As a member of Maritime Safety and Security Team Seattle, Petty Officer 2nd Class Michael Ball has seen his fare share of challenging missions. But one recent exercise had Ball far outside of his comfort zone during Joint Base Lewis-McChord’s Mangudai Warrior Challenge.
Drawing its history from special forces units of the Mongol Empire, Mangudai warriors were put through a series of grueling scenarios in the most extreme of conditions, with minimal food and sleep, to prove they were ready for the most demanding of missions.
Today, the 13th-century tradition continues on with the Mangudai Warrior Challenge. The joint military exercise is designed to test physical, mental and emotional limits of senior noncommissioned officers to further their leadership abilities.
Ball didn’t know much about the training going into it, but neither did his fellow students. This is by design as the details of the training are not revealed so future classes and students have no idea what to expect when they attend the course.
In what he calls an “amazing” experience, he and fellow senior enlisted leaders tackled close to 60 consecutive hours of trials and tribulations. What impressed him the most through the challenge, wasn’t the physical demands – such as marching for miles through thick forest in the middle of the night using only night vision goggles – but the ability for everyone to come together to achieve success.
“Seeing how smoothly such a large amount of people operate together was impressive to me,” said Ball.
“To see how fearless those men are and how much a vital operational role they still have to their units at such a high rank was great to see as well,” he added.
The leadership exercise is designed to test the individual’s ability to not only survive but also thrive under extremely harsh and ambiguous conditions; ideal training for Ball’s role within his unit.

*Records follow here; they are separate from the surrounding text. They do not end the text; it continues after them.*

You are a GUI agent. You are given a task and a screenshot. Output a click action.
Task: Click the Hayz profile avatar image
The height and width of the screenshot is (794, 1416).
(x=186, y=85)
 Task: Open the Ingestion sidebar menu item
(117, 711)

As a machinery technician for Maritime Safety and Security Team Seattle, Ball maintains engines, boats and vehicles for the unit. It’s not all work with the engineering department, however, as he also maintains critical qualifications such as tactical boat crewman.
In his role as crewman, he is at the forefront of the unit’s broad spectrum of port safety and security operations. The maritime safety and security team offers operational commanders a quick response capability that meets a changing threat environment in the nation’s harbors, ports and waterways.
In the end, Ball was designated a Mangudai Warrior and earned an Army Achievement Medal. But it wasn’t the title or accolades that were important to him. The experience was a fervent reminder on the importance of having his shipmate’s back no matter what. While it is a principal he has always held, the training brought it to life and made it real.
“As I kept marching with them in physical pain, I could only think how honorable all these soldiers were to each other and to our country,” said Ball. “Since then, I’ve made sure I bring that mentality into my life and job. I would do the same for anyone in the Coast Guard, because that’s who we are too. We should respect each other the same.”